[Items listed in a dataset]

=== Begin Enclosure ===

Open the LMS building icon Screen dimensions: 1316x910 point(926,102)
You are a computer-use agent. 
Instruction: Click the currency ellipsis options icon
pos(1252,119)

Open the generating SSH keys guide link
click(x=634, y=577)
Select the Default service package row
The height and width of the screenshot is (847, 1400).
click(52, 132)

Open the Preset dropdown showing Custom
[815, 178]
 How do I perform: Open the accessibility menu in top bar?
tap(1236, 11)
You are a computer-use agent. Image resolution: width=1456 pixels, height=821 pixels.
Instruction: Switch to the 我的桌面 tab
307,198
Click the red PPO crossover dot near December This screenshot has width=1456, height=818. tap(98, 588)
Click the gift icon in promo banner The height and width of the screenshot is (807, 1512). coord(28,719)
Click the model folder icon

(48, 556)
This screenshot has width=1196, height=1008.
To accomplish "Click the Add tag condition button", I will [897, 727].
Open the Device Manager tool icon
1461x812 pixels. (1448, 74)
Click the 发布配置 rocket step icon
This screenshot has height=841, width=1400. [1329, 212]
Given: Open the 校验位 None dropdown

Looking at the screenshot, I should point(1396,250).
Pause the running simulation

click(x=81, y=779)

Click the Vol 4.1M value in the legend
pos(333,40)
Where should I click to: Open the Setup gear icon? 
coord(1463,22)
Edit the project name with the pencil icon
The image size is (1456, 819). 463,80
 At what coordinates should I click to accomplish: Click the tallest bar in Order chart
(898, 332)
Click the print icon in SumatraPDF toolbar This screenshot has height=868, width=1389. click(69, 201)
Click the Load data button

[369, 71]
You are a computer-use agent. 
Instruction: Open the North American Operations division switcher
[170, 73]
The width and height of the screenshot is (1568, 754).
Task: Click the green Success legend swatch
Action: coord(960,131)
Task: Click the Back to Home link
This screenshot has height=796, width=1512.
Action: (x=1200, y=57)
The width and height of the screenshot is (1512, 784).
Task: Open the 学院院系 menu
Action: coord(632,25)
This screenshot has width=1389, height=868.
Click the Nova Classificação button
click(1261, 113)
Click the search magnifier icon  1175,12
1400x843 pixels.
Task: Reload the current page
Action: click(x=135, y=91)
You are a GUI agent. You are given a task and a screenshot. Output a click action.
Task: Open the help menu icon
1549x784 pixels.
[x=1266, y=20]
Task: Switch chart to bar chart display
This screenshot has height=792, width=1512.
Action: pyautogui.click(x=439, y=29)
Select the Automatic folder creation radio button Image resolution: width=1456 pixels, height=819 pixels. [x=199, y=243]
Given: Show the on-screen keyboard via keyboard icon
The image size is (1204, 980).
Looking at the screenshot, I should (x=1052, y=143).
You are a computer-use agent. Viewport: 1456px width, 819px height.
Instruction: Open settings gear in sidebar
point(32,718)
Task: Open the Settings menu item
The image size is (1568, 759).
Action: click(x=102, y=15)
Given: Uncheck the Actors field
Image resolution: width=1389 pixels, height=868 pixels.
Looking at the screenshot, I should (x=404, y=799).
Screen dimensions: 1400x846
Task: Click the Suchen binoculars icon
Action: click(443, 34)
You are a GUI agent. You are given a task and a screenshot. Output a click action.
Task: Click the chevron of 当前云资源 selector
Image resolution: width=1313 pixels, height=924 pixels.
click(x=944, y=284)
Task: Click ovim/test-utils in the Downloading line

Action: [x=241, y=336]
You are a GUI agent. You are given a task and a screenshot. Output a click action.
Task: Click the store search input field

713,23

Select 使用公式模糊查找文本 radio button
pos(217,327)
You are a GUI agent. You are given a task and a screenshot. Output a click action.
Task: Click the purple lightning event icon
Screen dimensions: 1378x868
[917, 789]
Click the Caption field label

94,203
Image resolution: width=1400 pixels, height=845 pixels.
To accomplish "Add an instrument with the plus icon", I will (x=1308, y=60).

=== End Enclosure ===

Find every line in the records above that holds the word "computer", and copy each one.

_Your response_.
You are a computer-use agent. 
You are a computer-use agent. Image resolution: width=1456 pixels, height=821 pixels.
You are a computer-use agent. 
You are a computer-use agent. Viewport: 1456px width, 819px height.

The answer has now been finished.